# ISTRUZIONI ESERCIZIO:
Trascrivi parola per parola le righe dei dati qui sotto, partendo da quella che contiene "The height and" e fermandoti dopo quella che contiene "[x=1260, y=301]", entrambe incluse.

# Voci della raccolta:
========================

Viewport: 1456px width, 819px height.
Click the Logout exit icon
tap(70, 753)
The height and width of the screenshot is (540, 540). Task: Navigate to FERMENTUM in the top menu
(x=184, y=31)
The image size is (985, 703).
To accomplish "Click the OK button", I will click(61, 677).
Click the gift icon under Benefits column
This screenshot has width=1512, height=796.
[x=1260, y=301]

========================

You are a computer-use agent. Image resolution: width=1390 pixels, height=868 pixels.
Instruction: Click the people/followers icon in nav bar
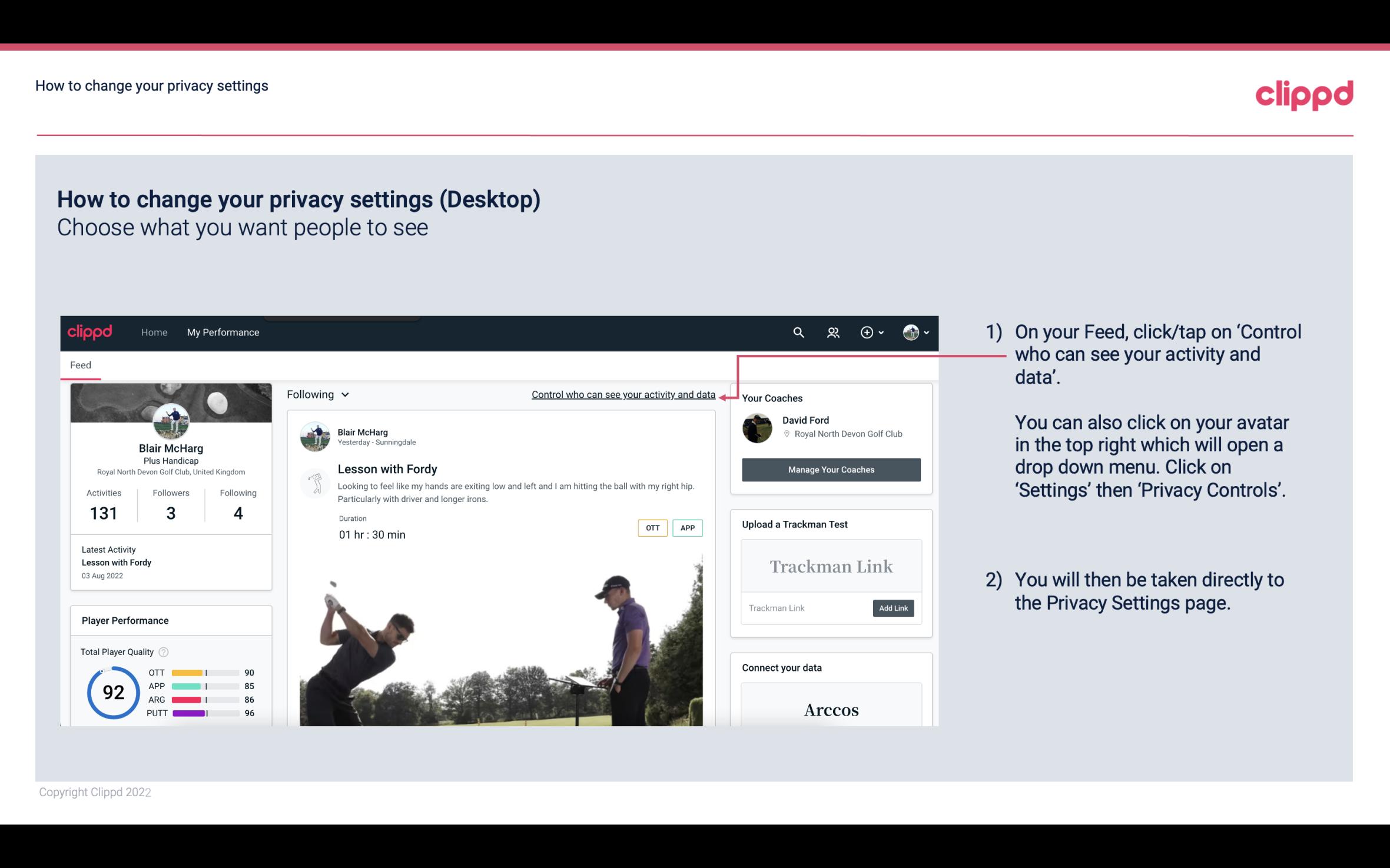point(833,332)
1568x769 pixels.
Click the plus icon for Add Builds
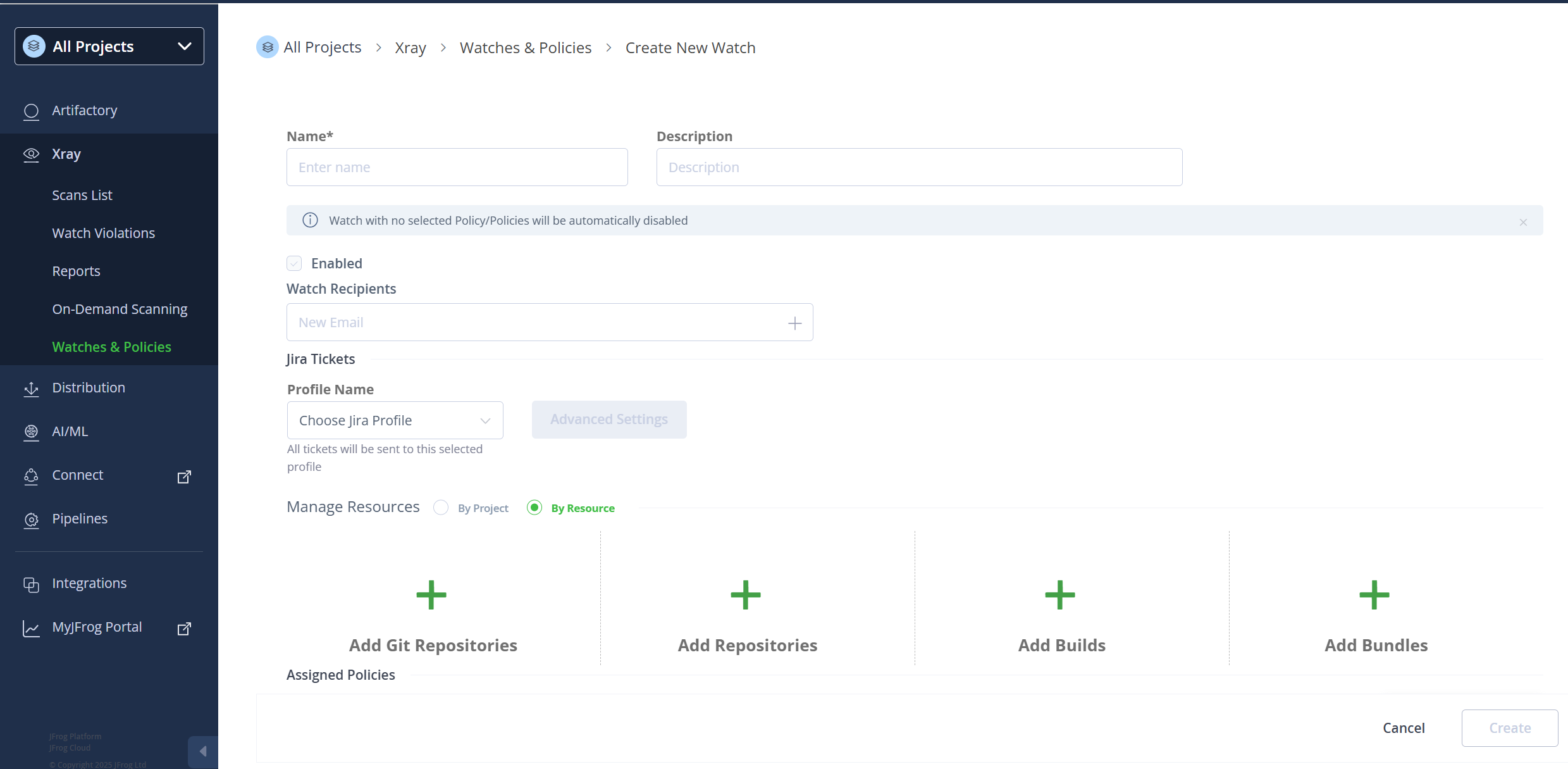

========================

# RISPOSTA QUI SOTTO:
The height and width of the screenshot is (540, 540). Task: Navigate to FERMENTUM in the top menu
(x=184, y=31)
The image size is (985, 703).
To accomplish "Click the OK button", I will click(61, 677).
Click the gift icon under Benefits column
This screenshot has width=1512, height=796.
[x=1260, y=301]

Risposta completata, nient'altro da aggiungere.